• SUPPLIED INFORMATION
********
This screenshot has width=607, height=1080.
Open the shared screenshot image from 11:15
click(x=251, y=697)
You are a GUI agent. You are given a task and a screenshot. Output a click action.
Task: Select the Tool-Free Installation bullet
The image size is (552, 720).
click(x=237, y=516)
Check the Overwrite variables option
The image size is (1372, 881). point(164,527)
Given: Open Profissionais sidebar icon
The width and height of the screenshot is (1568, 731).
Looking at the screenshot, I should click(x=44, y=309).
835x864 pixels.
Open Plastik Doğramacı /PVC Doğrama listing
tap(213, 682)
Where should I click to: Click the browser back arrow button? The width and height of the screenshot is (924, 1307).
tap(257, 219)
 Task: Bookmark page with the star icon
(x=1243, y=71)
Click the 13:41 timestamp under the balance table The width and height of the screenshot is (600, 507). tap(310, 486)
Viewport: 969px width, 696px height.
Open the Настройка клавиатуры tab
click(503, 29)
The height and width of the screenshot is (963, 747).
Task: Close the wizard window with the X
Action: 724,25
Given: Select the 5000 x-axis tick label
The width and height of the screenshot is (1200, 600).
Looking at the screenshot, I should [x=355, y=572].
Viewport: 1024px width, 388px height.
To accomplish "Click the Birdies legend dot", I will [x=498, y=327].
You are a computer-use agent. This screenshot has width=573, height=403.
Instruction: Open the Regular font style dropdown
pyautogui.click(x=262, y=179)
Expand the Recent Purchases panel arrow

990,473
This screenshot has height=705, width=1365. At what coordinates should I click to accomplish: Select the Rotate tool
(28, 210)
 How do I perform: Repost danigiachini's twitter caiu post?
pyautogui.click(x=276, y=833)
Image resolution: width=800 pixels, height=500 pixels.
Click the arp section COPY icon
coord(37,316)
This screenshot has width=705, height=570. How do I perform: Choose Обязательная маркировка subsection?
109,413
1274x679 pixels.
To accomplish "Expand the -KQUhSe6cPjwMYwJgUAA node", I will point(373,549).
********
• WHAT THE TASK REQUIRES
Reproduce word for word the part of the items above that opens with the line containing "You are a computer-use" and closes with the line containing "coord(37,316)", including both of those lines.

• SOLUTION TO THIS TASK
You are a computer-use agent. This screenshot has width=573, height=403.
Instruction: Open the Regular font style dropdown
pyautogui.click(x=262, y=179)
Expand the Recent Purchases panel arrow

990,473
This screenshot has height=705, width=1365. At what coordinates should I click to accomplish: Select the Rotate tool
(28, 210)
 How do I perform: Repost danigiachini's twitter caiu post?
pyautogui.click(x=276, y=833)
Image resolution: width=800 pixels, height=500 pixels.
Click the arp section COPY icon
coord(37,316)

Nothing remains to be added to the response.